Lo más positivo de esta pausa refrescante es que se apagan temporalmente los altavoces que aturden al oyente y a los potenciales electores con la monotonía de las cancioncillas vacías, de palabrería tonta, que a la manera de cantos de sirena, resuenan con una frecuencia laxante. Mediante esta emboscada altisonante y sin imaginación, siempre sucumben puñados de gentes ingenuas, de seguidores incautos, de fanáticos obsesivos.
Frente al enrevesado y ruidoso mundo de las comunicaciones contemporáneas, vale la pena revisar algunos principios esenciales de la efectividad en las técnicas de persuasión comercial y política.
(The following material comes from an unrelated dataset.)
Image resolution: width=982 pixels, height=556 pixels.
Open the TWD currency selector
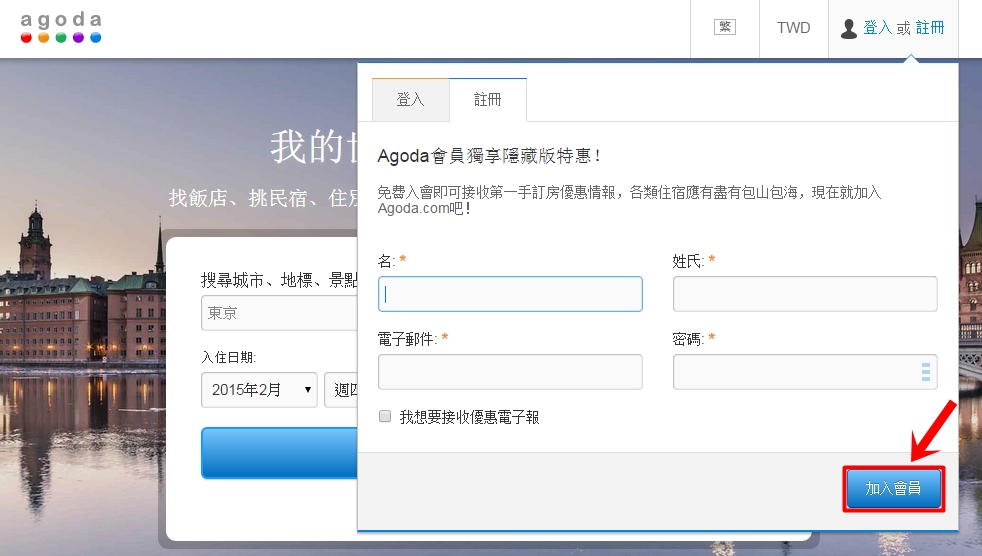(794, 28)
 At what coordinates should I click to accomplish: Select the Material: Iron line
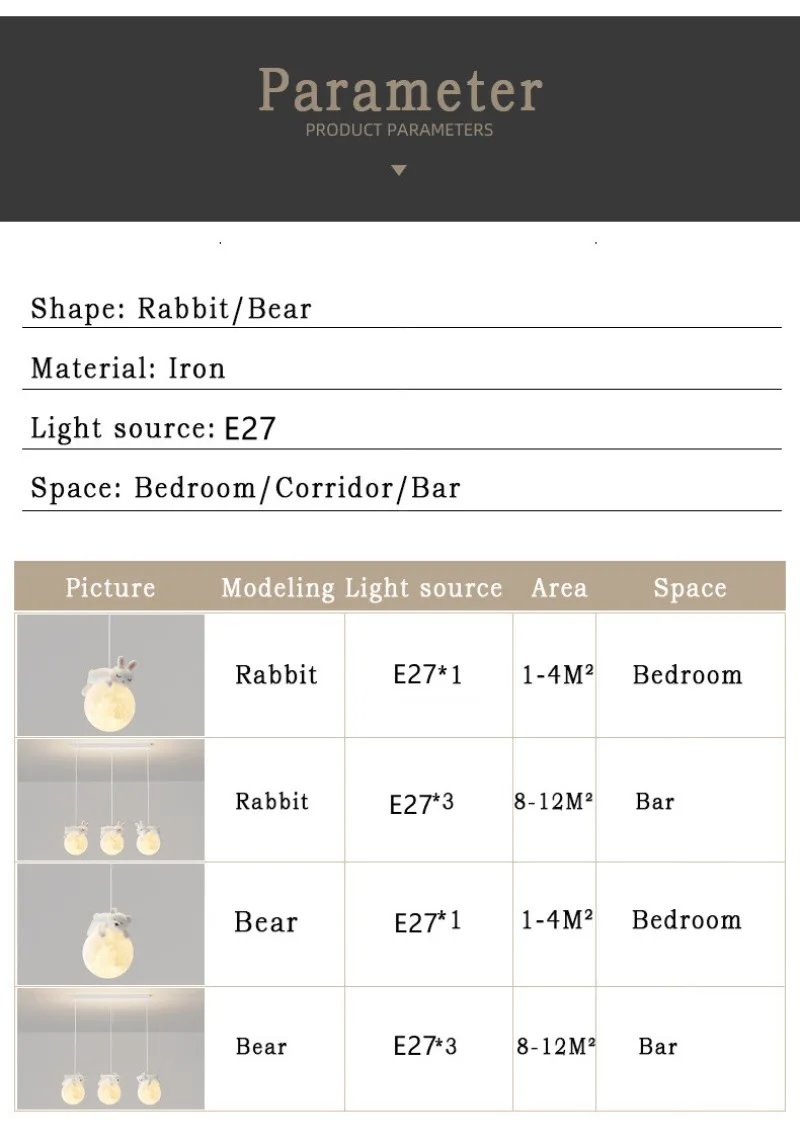tap(128, 368)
Uno de los grandes maestros universales de la publicidad -David Ogilvy- condensó en esta sentencia la carencia de ideas de posicionamiento: "Cuando no tenga nada que decir, dígalo cantando". La validez de esta aseveración quedó demostrada hasta el hartazgo en la pasada contienda de vanidades individuales, merced a una prosopopeya verbal deslumbrante, que no solo hiere los sentidos, sino que ofende el sentido común e irrespeta la propia inteligencia. Es bien sabido que en cualquier circunstancia de las relaciones humanas no hay necesidad de gritar para hacerse oír porque a medida que aumenta el ruido disminuyen los argumentos.
Bien al contrario, el mismo genio publicitario británico, arriba citado, subrayaba los beneficios y ventajas de mecanismos memotécnicos, como la música y los efectos de sonido, que actúan como una eficiente telegrafía emocional. Estos recursos mágicos impactan amablemente el subconsciente del público sin necesidad de violentar las emociones. Para ilustrar el caso, basta oír las señales o tonos corporativos de la telefonía celular y de las plataformas de sistemas operativos como Windows. Es un solo acorde, que identifica y recuerda instantáneamente la identidad neta de una marca o producto.
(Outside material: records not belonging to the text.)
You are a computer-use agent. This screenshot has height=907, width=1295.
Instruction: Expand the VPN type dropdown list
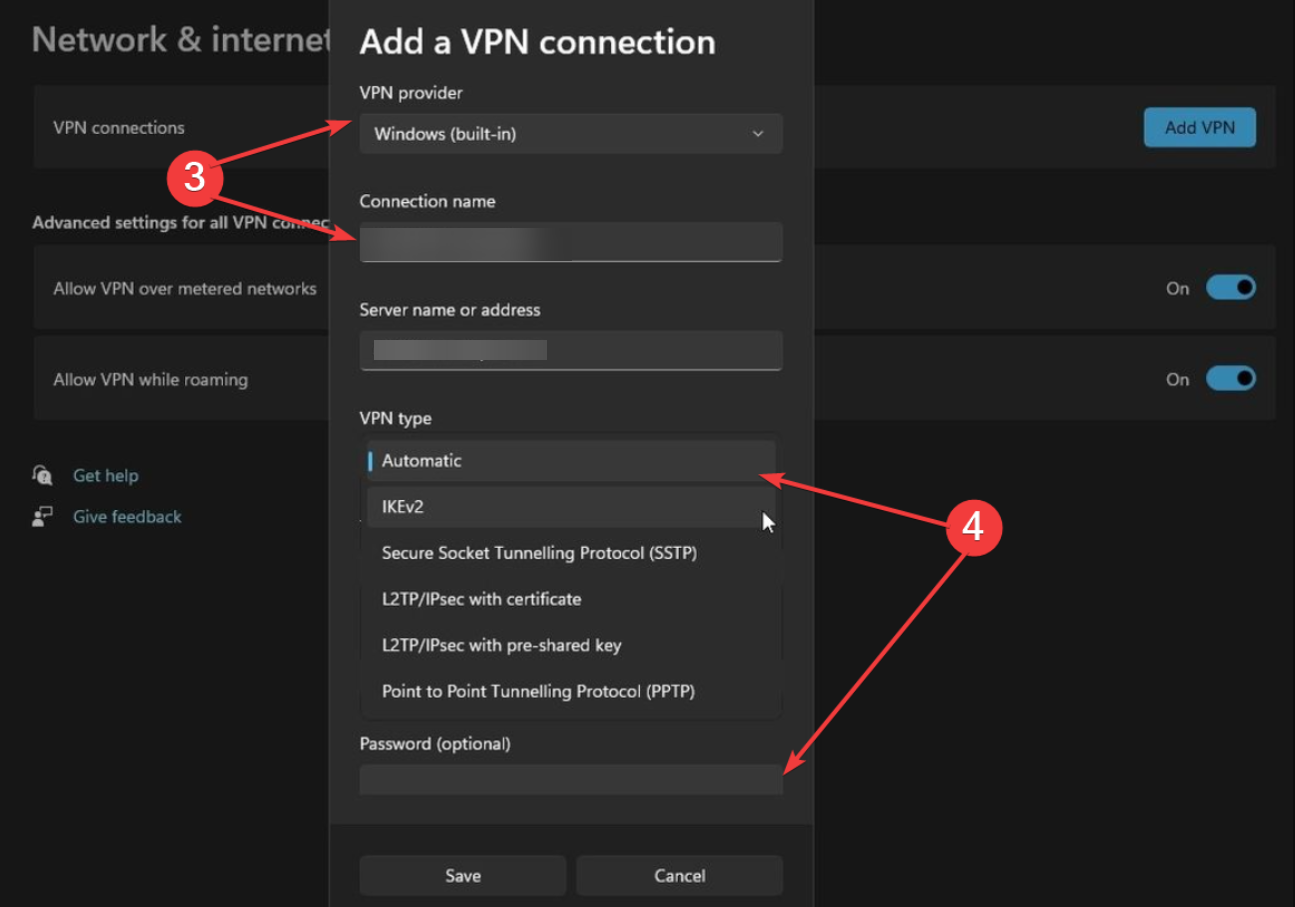coord(570,460)
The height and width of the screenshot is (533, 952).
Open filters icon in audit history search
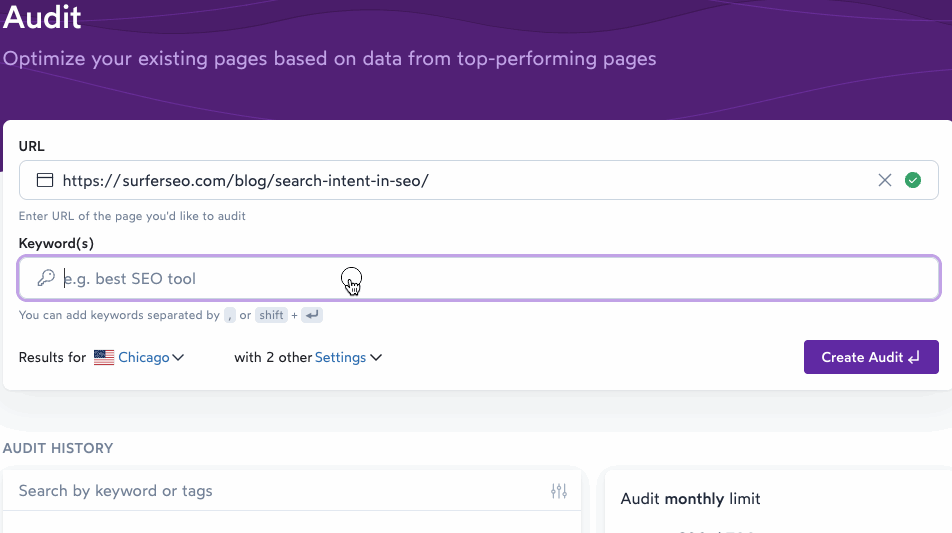(558, 491)

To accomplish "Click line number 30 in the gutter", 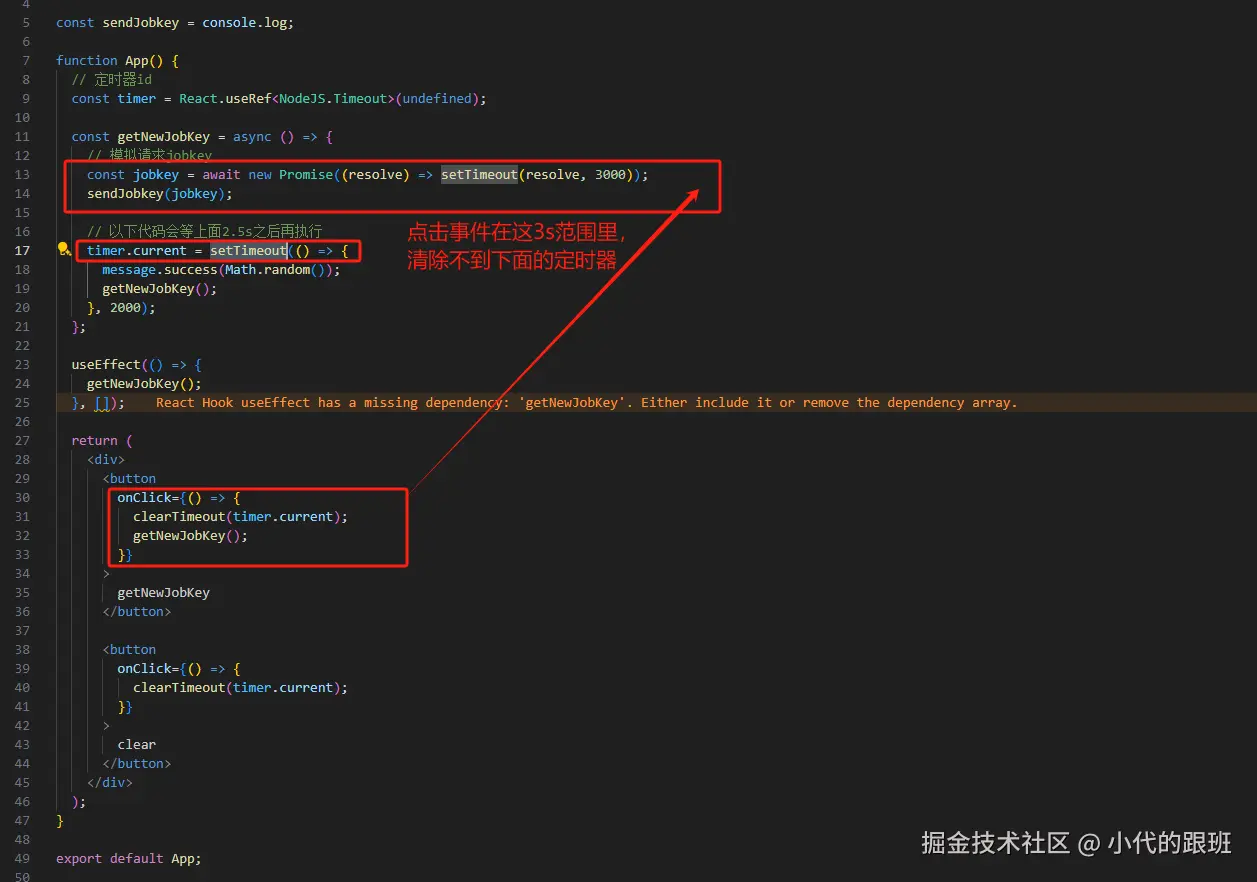I will (24, 497).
Quienes hemos dedicado buena parte de la vida a la comunicación de mercadeo comercial e institucional entendemos que el éxito de una motivación efectiva radica en una estrategia desarrollada sobre una buena idea. Usualmente las grandes ideas son las ideas sencillas. No se trata de lanzar una frase efectista o sonora, sino en encontrar un concepto fuerte, diferencial y memorable. La originalidad suele ser la palabra más peligrosa del campo publicitario, porque la mayoría de las veces conduce a la confusión y al ridículo. Cuando existe claridad conceptual y objetivos concretos, el resto es pura carpintería artística en los medios de soporte gráfico. Lo curioso es que nuestros flamantes candidatos siempre empiezan al revés: sustentan su campaña en una foto o una imagen y, principalmente, exigen la elaboración del socorrido ‘jingle’ -o sonsonete insulso-, que no es más que la nueva demostración palpable de que cuando no se tiene nada para comunicar, hay que decirlo cantando.
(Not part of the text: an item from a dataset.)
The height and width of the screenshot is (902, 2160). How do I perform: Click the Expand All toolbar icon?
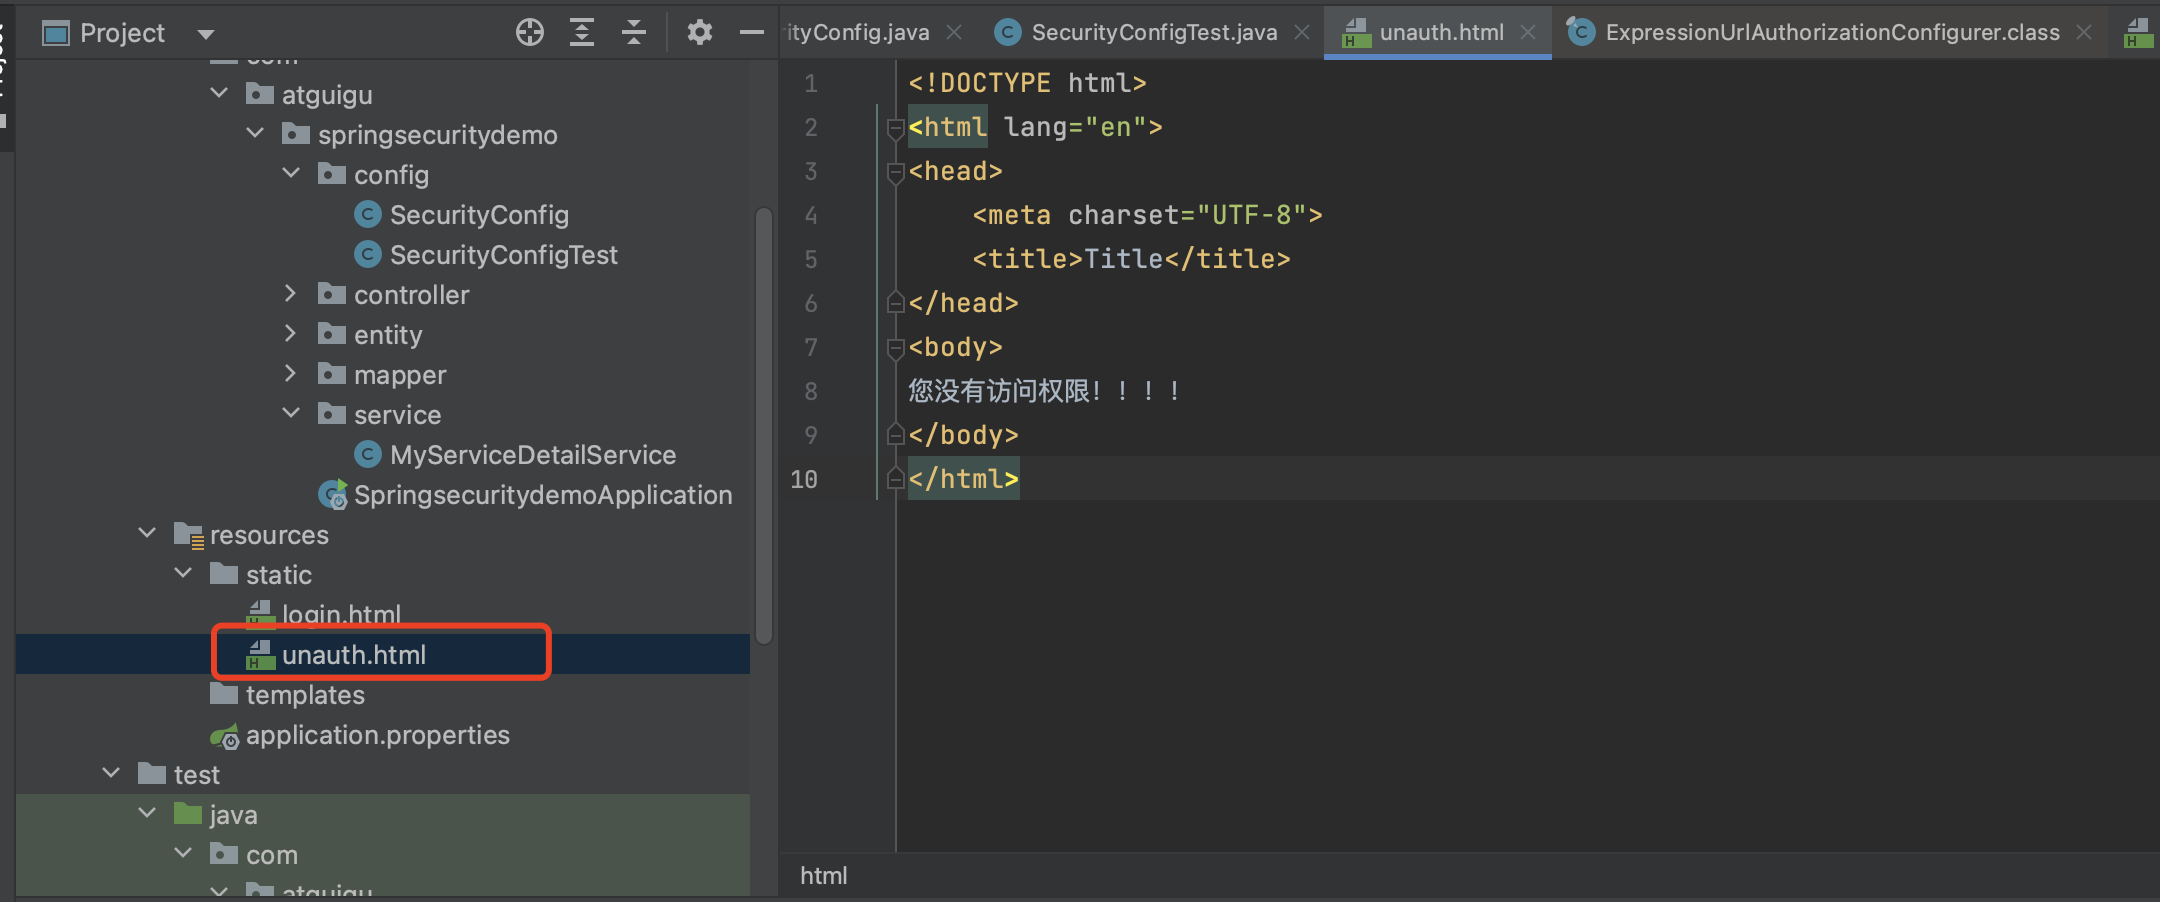[582, 33]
Como quiera que esta nota -o ladrillo- debe hacerse con anticipación a la fecha de elecciones, resulta imposible saber cuál fue la canción ganadora o, mejor, quiénes están cantando victoria hoy y, más aún, qué incidencia tuvo el voto en blanco como expresión de inconformidad, protesta o castigo. También está por verse quiénes salieron mejor librados de esta prueba de fuego: los candidatos o los encuestadores.
La creatividad, entonces, ha estado ausente en las propuestas políticas y eso que nos falta superar la insufrible campaña presidencial, que entrará en vigor después del aludido aguacero publicitario de la fría competencia por los escaños del parlamento.